Dick Pountain/16 September
2002/12:15/Idealog 98
In my last column I took a swipe at the
misuse of the word Information in buzz phrases like 'The Information Society'.
I'd like to carry on that particular line of thought a little further, because
it can unravel a lot more woolly thinking about computers and computing. For
example you might expect that I'd also object to the phrase 'Information
Technology', but not so. On the contrary IT is a perfectly fine description of
what computers do because they do indeed manipulate information - and nothing
but information. The problem is that people believe (or wish) that computers
can manipulate much more.
Let's start from basics by remembering
precisely what the great Claude Shannon discovered about Information. Shannon
was an engineer and mathematician working at Bell Labs in New York during and
after World War II, in a department whose main aim was to find ways to make
telephone and radio communications more reliable. The theory and practice of
error correcting codes was their hot topic. In a remarkable paper of 1948,
which ought to rank with those of Einstein and Alan Turing as seminal moments
of 20th century thought, Shannon put this whole endeavour onto a scientific
footing, with his insight that information can be treated as a mathematical
quantity like any other, measured in units of binary digits, for which he
coined the word BIT (and where would we be without it?) In effect a bit is the
answer to a single yes/no question and the amount of information in a message
is its degree of uniqueness - what distinguishes it from all other possible messages
of the same length - which can be established by asking a sufficient number of
yes/no questions. Shannon discovered an elegant equation that relates
Information to entropy or disorder, one form of which is:
I = log2N
where I is the number of bits of
information in a message and N is the number of possible different messages.
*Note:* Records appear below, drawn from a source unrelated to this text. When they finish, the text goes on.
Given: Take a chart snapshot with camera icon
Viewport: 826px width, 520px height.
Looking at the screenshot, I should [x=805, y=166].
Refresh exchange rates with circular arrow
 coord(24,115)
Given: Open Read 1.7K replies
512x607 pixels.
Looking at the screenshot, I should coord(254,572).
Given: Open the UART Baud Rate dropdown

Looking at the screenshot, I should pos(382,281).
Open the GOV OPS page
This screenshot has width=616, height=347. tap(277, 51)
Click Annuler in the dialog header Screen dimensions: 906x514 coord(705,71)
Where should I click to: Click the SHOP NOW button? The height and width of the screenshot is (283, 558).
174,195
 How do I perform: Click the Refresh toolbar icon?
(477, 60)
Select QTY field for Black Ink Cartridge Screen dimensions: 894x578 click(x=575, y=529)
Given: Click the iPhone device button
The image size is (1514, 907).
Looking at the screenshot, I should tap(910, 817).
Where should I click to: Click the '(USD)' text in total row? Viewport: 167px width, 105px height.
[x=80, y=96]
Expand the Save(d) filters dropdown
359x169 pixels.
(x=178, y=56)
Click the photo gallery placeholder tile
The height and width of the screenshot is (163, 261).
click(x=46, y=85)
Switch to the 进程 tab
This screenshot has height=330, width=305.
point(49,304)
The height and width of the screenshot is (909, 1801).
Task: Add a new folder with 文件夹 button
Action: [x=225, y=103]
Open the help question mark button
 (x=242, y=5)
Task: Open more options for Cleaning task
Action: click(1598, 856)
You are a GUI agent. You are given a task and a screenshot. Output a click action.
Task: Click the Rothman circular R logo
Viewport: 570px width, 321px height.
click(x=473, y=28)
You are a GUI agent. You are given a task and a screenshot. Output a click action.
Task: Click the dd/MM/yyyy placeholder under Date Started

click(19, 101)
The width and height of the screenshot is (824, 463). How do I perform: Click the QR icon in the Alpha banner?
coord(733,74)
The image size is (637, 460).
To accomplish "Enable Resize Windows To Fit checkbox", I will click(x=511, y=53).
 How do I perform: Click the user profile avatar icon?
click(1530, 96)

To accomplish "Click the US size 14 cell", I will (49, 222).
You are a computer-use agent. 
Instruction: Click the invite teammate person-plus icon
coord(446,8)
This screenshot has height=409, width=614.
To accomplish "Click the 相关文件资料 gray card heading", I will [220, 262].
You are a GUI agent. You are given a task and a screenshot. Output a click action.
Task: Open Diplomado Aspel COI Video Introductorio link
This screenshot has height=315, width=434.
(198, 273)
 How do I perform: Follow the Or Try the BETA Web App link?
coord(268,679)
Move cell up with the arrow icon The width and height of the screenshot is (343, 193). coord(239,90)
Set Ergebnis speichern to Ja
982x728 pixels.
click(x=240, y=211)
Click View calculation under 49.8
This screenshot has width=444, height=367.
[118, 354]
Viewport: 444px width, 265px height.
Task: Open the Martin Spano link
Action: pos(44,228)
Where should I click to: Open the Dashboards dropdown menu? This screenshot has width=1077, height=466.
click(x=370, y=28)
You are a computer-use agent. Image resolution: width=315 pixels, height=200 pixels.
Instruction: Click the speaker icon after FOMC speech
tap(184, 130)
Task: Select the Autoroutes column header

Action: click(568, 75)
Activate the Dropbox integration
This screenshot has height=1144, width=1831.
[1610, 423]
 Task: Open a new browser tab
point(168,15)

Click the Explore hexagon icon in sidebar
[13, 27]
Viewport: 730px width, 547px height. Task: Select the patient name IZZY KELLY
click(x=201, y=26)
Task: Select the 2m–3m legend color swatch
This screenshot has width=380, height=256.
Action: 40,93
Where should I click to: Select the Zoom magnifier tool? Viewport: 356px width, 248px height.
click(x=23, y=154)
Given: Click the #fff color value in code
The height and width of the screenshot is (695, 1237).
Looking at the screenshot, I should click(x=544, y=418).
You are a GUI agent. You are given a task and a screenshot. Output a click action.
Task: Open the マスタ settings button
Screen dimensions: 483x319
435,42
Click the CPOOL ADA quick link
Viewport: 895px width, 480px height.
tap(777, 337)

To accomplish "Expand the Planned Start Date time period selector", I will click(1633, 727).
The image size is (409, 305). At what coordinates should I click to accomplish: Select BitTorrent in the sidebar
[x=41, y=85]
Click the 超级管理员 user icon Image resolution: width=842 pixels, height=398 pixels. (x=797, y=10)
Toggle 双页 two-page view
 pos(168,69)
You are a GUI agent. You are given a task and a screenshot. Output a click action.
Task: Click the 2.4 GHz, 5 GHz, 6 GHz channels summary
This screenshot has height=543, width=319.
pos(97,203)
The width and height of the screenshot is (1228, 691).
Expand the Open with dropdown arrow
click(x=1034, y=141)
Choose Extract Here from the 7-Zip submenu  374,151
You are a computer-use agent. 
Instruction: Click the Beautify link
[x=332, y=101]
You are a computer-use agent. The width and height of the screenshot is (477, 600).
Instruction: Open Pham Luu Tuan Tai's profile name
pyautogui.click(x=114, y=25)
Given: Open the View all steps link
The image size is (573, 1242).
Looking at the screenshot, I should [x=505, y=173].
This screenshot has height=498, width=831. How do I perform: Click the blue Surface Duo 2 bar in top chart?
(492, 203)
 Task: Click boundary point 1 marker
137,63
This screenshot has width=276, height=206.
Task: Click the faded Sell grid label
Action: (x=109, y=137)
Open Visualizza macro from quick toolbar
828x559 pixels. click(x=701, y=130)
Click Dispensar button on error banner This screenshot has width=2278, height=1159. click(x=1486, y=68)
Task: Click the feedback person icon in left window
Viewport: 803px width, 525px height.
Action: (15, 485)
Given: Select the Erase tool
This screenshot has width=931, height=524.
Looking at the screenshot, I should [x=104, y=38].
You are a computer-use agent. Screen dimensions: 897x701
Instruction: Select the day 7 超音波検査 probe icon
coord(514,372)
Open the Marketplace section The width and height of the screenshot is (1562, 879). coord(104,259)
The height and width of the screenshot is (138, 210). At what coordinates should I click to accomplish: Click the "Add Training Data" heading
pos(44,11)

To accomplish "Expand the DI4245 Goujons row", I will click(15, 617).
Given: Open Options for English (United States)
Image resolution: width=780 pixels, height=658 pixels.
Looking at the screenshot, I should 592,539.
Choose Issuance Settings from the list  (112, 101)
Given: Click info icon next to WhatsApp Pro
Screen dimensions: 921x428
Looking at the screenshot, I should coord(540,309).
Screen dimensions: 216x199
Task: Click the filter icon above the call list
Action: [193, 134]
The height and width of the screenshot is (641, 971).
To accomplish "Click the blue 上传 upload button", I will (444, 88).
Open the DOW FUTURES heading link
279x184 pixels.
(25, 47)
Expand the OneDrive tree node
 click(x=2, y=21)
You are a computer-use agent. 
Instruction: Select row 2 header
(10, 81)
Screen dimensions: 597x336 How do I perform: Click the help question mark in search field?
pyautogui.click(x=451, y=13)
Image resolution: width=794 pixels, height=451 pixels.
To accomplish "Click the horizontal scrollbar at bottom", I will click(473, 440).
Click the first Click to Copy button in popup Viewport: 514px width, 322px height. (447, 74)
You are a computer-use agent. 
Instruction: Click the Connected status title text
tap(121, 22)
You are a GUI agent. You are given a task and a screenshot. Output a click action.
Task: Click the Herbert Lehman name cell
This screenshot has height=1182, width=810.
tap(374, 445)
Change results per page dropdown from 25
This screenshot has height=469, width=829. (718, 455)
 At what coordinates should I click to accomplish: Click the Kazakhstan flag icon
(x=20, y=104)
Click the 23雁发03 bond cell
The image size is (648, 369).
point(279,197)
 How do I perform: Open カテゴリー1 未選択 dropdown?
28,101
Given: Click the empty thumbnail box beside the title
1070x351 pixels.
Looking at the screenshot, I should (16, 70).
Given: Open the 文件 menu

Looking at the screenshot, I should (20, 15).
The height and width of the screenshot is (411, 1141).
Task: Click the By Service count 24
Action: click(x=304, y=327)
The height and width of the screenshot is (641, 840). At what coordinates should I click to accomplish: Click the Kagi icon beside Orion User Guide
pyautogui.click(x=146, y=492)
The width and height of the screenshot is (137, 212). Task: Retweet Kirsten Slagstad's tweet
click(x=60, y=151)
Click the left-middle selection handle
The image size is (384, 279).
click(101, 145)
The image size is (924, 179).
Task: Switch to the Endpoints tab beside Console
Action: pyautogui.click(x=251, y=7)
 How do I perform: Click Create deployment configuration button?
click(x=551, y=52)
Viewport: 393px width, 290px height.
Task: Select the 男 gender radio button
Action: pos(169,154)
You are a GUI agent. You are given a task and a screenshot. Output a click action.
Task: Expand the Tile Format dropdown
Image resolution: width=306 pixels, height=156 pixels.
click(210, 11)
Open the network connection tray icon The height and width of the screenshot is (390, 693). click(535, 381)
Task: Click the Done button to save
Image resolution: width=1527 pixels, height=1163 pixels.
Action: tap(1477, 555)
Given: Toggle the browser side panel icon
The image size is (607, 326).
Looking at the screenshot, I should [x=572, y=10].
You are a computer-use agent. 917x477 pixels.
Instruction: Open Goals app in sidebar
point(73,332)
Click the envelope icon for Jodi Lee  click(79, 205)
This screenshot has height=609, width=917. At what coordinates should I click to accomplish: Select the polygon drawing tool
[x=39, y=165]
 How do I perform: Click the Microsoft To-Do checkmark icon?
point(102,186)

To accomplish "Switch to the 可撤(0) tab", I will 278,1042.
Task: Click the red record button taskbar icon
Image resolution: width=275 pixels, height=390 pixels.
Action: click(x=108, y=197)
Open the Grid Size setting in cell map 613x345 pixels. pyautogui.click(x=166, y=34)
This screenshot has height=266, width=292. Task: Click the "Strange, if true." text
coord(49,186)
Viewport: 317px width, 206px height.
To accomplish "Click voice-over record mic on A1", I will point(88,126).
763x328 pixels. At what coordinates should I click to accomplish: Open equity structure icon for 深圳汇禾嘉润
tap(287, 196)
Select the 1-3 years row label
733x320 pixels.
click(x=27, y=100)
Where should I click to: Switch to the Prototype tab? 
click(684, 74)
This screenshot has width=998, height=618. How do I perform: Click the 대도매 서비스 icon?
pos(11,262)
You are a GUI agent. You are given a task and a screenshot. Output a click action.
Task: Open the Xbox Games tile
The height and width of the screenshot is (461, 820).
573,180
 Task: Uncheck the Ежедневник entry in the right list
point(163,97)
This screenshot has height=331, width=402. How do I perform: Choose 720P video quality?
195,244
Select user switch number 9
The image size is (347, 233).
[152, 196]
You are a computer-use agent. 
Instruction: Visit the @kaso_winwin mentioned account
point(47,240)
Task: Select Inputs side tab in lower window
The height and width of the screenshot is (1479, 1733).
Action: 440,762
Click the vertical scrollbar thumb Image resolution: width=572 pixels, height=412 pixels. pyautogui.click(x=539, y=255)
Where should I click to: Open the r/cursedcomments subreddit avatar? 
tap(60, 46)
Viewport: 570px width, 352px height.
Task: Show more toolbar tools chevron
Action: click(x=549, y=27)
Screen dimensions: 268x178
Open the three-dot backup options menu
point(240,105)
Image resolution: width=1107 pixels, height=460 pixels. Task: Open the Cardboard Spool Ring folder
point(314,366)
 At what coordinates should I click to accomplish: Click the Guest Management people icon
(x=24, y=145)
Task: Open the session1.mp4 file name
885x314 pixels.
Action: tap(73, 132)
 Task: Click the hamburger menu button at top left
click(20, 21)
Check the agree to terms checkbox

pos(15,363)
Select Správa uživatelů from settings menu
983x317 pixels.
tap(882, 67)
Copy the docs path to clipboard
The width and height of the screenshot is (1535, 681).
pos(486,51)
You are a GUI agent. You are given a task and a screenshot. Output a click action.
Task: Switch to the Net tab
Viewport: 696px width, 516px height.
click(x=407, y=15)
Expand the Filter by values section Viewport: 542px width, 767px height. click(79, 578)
As an example, using just the letters of
the English alphabet you can construct 11,881,376 different five-letter
word-strings like 'world' or 'xfnxg', regardless of whether they mean anything.
Hence the information content of a five-letter word is log2(11881376),
or close to 24 bits. You could measure this by asking of each letter in turn,
'Is it before M? Is it after G?’ and so on. The ASCII representation of a
five-letter word is 40 bits long, which leaves plenty of scope for compression.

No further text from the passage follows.